One company is exploring a different model for helping students finance their degrees.

A Chicago-based start-up firm has noted a trend, often reported here, that less “fun” degrees are usually the ones with real earning potential. They base their approach on an “investment” model (hat-tip, Instapundit).

One idea for dealing with the student debt problem that has been kicking around for the past few years is “equity-based financing.” It’s a system in which people “invest” in college students, helping them pay for their tuition in return for a percentage of their future earnings. The idea sounds good on paper in other ways: markets funding certain degrees could end up being a powerful signal as to which programs are worth their sticker prices.
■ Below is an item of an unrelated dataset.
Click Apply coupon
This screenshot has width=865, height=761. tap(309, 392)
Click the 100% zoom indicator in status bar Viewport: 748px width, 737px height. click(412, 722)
But the idea has remained largely untried. Until now. Enter Educational Equity, Inc., a Chicago startup that is dipping its toes in the water. As the company’s founder said in an interview with Forbes, he prefers to focus on a narrow range of degrees with steady returns and students who have demonstrated commitment in their previous endeavors:

Rather than grouse about the sanctity of contracts, Davis says he prefers to focus on reliable but lower-sizzle fields such as school administration or engineering. In those arenas, extra education produces sturdy gains in earnings power without creating individual bonanzas that are likely to lead to quarrels. In fact, Davis’s contracts specify that the repayment terms exempt any participants’ income above $200,000 a year. […]

The earliest participants in Davis’s Education Equity program tend to be former Teach for America corps members who now are looking to become principals. Davis says he is impressed with their individual drive and focus; he also likes the fact that cohesion among these participants makes them more eager to do well, so that future generations of TFA alumni can be seen as prime candidates for principal-training programs.